> WORK TO COMPLETE:
Scan the entries below and report only how many lines contain "computer".

------------------------------------

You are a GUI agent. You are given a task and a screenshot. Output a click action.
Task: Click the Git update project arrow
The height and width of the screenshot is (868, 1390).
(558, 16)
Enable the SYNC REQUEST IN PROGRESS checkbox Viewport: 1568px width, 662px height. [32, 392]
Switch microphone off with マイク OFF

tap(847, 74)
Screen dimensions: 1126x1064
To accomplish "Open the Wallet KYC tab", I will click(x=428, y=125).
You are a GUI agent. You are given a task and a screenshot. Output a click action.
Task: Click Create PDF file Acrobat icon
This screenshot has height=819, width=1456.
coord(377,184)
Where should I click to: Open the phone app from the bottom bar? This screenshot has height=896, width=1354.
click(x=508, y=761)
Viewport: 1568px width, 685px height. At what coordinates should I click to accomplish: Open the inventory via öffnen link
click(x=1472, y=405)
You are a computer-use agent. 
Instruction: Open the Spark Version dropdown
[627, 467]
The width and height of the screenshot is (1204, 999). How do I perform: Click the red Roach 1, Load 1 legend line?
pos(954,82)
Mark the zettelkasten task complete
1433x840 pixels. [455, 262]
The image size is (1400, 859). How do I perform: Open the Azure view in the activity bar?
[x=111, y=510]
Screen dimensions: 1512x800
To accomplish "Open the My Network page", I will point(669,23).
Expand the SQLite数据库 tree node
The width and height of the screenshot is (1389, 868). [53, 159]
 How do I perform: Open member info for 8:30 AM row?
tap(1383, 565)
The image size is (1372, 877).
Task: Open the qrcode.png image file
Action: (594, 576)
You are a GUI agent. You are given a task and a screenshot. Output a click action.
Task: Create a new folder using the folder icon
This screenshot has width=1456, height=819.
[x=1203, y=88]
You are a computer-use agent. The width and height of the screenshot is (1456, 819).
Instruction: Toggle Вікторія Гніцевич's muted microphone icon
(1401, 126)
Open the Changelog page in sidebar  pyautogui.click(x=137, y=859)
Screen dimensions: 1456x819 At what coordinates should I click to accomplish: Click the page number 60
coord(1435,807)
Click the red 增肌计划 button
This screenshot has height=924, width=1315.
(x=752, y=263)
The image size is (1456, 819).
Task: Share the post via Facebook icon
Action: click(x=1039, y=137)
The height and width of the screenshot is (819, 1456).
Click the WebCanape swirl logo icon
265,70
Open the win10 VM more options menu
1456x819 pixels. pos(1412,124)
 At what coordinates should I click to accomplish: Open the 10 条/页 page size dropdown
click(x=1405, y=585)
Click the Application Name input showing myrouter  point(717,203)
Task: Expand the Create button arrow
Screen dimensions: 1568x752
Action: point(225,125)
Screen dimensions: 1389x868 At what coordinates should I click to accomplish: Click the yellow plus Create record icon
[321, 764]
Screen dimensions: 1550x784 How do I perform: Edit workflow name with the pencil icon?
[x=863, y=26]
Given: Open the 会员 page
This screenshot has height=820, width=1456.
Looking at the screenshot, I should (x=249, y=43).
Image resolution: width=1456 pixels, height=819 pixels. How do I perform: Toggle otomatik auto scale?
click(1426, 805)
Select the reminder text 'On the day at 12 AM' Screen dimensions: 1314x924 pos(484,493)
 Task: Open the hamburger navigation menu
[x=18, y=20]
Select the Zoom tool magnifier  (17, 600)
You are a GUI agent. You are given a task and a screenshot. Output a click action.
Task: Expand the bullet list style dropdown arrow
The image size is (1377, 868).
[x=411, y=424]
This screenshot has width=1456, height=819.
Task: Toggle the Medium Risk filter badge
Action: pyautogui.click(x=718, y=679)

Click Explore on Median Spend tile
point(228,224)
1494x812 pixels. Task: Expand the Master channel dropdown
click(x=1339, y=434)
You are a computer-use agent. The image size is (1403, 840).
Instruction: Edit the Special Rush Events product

------------------------------------

> COMPLETED TASK:
3